Quantitative Results

Ablation on approach. We perform an ablation study to evaluate the impact of both the optimization strategy and camera parameterization on performance. We compare random sampling, CMA-ES, and our gradient-based ascent method across all tested rotation representations.

Random sampling provides an unbiased baseline for probing sensitivity to camera perturbations, while CMA-ES improves search efficiency through adaptive covariance estimation. Our gradient-based approach consistently outperforms both baselines, converging faster and identifying more severe failure cases across all parameterizations.

These results highlight the importance of jointly selecting an effective optimization method and a stable camera representation when evaluating depth model robustness.

Ablation on model. Table below reports the average performance of all evaluated models across scenes, summarizing their robustness under adversarial camera perturbations. We report both $\delta_1$ and AbsRel, where higher AbsRel and lower $\delta_1$ indicate greater discrepancy between predictions from adversarial viewpoints and ground truth depth. Overall, more recent models, particularly DepthAnything V2, exhibit stronger robustness, achieving higher $\delta_1$ and lower AbsRel on average compared to older architectures such as MiDaS. Models benefiting from large-scale synthetic pretraining or teacher-based supervision consistently outperform earlier methods, highlighting the impact of modern training strategies on depth stability under viewpoint shifts.

Qualitative Results

Below we show some failure modes discovered by our model.

Camera Trajectories. We also show some examples of the smoothness of trajectories under the R6 parameterization as opposed to other ones below.

Discussion

Stochasticity of Trajectories

One issue is resolving degenerate solutions and trajectory stability. Specifically, we’ve found that trajectories initialized from the same starting point do not resolve well even by seeding PyTorch3D. We suspect that it’s the result of two issues.

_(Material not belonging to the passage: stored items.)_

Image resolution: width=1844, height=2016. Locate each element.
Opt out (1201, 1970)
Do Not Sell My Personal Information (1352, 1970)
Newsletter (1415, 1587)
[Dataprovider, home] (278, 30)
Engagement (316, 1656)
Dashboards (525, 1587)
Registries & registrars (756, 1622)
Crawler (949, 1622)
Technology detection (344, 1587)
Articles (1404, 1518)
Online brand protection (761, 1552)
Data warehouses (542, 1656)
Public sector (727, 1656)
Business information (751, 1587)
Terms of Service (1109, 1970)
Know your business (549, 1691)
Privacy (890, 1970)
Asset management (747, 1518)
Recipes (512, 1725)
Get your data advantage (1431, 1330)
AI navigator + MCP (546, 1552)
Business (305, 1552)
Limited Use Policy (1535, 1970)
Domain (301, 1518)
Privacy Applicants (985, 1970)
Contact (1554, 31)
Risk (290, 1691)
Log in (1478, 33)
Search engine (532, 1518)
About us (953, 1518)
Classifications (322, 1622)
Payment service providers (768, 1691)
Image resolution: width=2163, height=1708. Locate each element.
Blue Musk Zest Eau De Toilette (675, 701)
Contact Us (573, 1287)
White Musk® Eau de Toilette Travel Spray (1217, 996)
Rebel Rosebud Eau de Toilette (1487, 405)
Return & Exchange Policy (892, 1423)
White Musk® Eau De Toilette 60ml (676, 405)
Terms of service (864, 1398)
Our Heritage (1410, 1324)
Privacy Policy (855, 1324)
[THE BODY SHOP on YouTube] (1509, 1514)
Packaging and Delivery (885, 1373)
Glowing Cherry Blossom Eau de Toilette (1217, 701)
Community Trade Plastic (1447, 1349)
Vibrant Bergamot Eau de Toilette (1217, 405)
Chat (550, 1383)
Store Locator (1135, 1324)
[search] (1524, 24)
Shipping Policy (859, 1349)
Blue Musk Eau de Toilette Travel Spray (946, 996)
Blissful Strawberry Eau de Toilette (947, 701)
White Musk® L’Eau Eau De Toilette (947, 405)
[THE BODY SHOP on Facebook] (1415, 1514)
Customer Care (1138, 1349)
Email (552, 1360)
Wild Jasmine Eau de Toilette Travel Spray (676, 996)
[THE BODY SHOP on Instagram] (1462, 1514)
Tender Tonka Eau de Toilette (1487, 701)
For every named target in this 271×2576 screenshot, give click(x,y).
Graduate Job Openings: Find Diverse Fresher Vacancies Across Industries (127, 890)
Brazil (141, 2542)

Camera Clipping: We observe that degenerate solutions, such as camera clipping through geometry, often lead to large spikes in error and hinder convergence. These artifacts introduce instability and result in suboptimal optimization trajectories, particularly when the camera gets too close to or intersects with scene surfaces.
Loss Surface Instability: Additionally, we suspect that the instability of the optimization process is exacerbated by the fact that the ground truth signal changes at every frame, due to the adversarial nature of the supervision. This leads to a non-stationary loss surface, making it harder for the optimizer to converge consistently. To address this, and inspired by prior work in PyTorch3D, we plan to explore the use of Soft Rasterization to produce smoother gradients and reduce the volatility of the loss surface. This may help guide the optimization more reliably, especially in challenging regions of the parameter space.